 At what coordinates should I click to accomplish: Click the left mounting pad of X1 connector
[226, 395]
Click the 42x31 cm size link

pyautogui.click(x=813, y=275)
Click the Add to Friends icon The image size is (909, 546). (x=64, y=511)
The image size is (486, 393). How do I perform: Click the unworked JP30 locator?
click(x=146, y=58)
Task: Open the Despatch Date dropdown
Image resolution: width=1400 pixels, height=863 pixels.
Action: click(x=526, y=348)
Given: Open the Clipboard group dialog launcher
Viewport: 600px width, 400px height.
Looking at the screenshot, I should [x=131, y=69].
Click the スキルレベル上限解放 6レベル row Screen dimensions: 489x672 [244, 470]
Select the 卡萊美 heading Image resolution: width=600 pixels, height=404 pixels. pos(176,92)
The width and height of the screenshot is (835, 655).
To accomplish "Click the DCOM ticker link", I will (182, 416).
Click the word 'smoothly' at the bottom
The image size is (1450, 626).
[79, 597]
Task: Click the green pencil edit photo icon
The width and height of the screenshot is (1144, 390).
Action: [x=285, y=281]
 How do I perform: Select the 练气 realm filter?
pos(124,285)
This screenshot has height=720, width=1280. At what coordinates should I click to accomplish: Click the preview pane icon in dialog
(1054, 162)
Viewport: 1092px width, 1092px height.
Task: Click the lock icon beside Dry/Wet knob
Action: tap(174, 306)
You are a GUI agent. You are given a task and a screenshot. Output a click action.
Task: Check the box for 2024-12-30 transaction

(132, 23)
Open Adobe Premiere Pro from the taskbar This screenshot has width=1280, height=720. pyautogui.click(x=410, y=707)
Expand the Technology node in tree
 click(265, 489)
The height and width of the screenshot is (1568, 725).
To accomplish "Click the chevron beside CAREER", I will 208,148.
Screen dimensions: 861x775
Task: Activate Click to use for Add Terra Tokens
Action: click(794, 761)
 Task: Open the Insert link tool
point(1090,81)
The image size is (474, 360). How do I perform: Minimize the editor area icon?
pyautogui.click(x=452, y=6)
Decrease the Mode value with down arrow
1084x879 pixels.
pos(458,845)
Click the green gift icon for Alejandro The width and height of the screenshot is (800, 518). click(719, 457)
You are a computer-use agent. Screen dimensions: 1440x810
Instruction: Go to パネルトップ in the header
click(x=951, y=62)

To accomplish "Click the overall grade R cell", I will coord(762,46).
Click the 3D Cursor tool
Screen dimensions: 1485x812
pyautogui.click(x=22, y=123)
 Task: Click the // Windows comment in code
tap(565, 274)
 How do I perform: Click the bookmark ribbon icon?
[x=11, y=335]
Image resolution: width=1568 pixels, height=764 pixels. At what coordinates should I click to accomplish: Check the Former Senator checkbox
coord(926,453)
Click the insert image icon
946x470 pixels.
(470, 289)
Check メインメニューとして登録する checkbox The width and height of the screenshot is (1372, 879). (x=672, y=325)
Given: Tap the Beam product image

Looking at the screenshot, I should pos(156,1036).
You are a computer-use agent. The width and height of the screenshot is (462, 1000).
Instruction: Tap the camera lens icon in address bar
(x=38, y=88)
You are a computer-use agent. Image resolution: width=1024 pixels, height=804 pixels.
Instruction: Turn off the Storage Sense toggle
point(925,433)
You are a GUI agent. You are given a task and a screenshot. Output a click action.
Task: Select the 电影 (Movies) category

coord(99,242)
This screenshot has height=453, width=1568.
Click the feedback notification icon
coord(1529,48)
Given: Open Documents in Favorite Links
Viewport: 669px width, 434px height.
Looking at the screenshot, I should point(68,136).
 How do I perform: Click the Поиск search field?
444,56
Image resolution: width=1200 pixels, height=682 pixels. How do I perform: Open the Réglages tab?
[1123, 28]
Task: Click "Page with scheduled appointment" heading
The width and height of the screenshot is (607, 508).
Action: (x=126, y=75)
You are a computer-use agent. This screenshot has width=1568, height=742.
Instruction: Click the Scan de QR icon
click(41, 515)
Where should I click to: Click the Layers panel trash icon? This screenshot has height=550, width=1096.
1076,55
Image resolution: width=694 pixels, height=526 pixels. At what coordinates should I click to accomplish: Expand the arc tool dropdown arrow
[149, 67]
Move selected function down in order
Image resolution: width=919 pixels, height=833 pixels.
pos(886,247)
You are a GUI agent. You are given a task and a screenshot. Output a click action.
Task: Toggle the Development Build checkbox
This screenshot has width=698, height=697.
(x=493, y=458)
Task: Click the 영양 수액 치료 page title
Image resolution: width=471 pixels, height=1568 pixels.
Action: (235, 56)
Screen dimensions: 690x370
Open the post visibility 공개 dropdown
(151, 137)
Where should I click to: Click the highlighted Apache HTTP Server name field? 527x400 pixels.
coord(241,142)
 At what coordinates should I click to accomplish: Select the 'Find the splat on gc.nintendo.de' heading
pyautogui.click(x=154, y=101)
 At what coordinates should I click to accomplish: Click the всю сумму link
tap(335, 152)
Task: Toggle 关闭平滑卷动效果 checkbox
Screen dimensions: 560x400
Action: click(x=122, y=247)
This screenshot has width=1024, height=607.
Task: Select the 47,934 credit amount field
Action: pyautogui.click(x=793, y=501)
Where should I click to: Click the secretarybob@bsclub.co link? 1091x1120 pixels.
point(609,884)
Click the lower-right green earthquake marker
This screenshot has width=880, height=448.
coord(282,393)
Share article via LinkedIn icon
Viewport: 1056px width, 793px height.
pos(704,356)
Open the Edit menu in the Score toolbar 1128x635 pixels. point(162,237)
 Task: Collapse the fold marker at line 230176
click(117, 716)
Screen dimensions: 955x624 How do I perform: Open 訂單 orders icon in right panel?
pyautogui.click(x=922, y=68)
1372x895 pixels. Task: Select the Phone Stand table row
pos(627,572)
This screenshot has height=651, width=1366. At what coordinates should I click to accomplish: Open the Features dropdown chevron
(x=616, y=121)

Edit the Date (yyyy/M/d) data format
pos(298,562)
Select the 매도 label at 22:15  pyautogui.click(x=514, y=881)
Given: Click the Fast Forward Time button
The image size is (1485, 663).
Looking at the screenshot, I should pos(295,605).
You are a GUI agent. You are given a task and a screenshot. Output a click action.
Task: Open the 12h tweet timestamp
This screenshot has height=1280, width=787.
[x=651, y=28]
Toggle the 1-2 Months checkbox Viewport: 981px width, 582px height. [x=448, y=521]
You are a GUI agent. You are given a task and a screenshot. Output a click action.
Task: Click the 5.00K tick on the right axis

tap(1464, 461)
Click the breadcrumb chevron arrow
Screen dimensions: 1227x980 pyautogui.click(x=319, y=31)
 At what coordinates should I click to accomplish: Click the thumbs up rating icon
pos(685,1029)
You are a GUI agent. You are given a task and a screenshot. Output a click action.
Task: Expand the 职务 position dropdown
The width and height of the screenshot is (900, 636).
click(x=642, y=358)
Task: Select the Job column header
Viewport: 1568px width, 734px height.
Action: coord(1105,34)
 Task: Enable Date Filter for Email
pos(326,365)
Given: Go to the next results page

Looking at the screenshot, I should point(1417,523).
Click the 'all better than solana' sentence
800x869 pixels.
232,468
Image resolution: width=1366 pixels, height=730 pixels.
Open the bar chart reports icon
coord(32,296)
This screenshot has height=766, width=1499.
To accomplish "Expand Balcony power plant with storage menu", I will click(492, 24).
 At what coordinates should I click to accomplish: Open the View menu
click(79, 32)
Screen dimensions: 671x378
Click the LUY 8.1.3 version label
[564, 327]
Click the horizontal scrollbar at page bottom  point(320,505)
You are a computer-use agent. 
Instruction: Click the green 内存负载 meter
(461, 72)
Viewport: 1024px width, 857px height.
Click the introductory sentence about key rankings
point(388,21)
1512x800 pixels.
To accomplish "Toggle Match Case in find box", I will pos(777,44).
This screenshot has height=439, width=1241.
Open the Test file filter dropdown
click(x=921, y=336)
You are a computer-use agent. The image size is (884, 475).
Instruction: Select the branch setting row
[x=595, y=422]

^^^^^^^^^^^^^^^^

TASK :: Give again exactly, and only, the lines above starting at the one with "Instruction: Click the Scan de QR icon" and ending at the one with "Click the lower-right green earthquake marker".

RESULT ::
Instruction: Click the Scan de QR icon
click(41, 515)
Where should I click to: Click the Layers panel trash icon? This screenshot has height=550, width=1096.
1076,55
Image resolution: width=694 pixels, height=526 pixels. At what coordinates should I click to accomplish: Expand the arc tool dropdown arrow
[149, 67]
Move selected function down in order
Image resolution: width=919 pixels, height=833 pixels.
pos(886,247)
You are a GUI agent. You are given a task and a screenshot. Output a click action.
Task: Toggle the Development Build checkbox
This screenshot has width=698, height=697.
(x=493, y=458)
Task: Click the 영양 수액 치료 page title
Image resolution: width=471 pixels, height=1568 pixels.
Action: (235, 56)
Screen dimensions: 690x370
Open the post visibility 공개 dropdown
(151, 137)
Where should I click to: Click the highlighted Apache HTTP Server name field? 527x400 pixels.
coord(241,142)
 At what coordinates should I click to accomplish: Select the 'Find the splat on gc.nintendo.de' heading
pyautogui.click(x=154, y=101)
 At what coordinates should I click to accomplish: Click the всю сумму link
tap(335, 152)
Task: Toggle 关闭平滑卷动效果 checkbox
Screen dimensions: 560x400
Action: click(x=122, y=247)
This screenshot has width=1024, height=607.
Task: Select the 47,934 credit amount field
Action: pyautogui.click(x=793, y=501)
Where should I click to: Click the secretarybob@bsclub.co link? 1091x1120 pixels.
point(609,884)
Click the lower-right green earthquake marker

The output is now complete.